Performance assessment of LC3 concrete structures considering life-cycle cost and environmental impacts

LC3; Seawater Sea sand; RCA; FRP; Environmental impacts; CO2 emissions; Energy consumption.

Traditional concrete, composed of cement, aggregate, fresh water, and river sand, has caused huge damage to the natural ecological environment. Developing green materials in infrastructure construction is of vital importance for sustainable development. Limestone calcined clay cement (LC3) is a suitable alternative for the reduction of CO₂ emission and resource consumption in the cement industry. Recycle concrete aggregate (RCA), seawater and sea sand are potentially advantageous from a sustainability perspective, especial in coastal regions. Fiber-reinforced polymer (FRP) bars with excellent corrosion resistance are ideal alternative materials for steel bars in a corrosive environment to minimize maintenance.

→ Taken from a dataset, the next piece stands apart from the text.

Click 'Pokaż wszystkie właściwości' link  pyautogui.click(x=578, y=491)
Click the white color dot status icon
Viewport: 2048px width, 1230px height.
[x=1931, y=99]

In this paper, a type of green concrete structure combining LC3, seawater, sea sand, RCA, and FRP bar has been focused on, and the structural performance considering life cycle cost and environmental impacts have been assessed to verify the considerable sustainable advantages.



Compared with traditional concrete, the green concrete developed has lower cost and environmental impact (Fig.1, Fig. 2): the global warming potential (GWP) and energy consumption have reduced by 40.9% and 25.6%, respectively.  In addition, the effects of the substitution rate level of LC3, the production process of calcined clay and cement, and the transportation distance of RAC on the environmental impacts and cost have been identified quantitatively. The results show that the GWP and energy consumption for the green concrete with a 50% substitution rate of LC3 was 14.6% and 6.1% lower than that of the 35% substitution rate. Compared with the remaining two production processes, the environmental impacts of the high investment best available technology (BAT) level have been reduced by 26%~33.7% (CO₂ emissions) and 17%~40.2% (energy consumption) (Fig.3, Fig. 4). With the decrease in the distance from demolished buildings to the recycling process plant, the environmental impacts of the green concrete were reduced gradually, indicating that the utilization of RCA in a more sustainable form depends on the continuous optimization of recycling planning in urban (Fig.5, Fig. 6).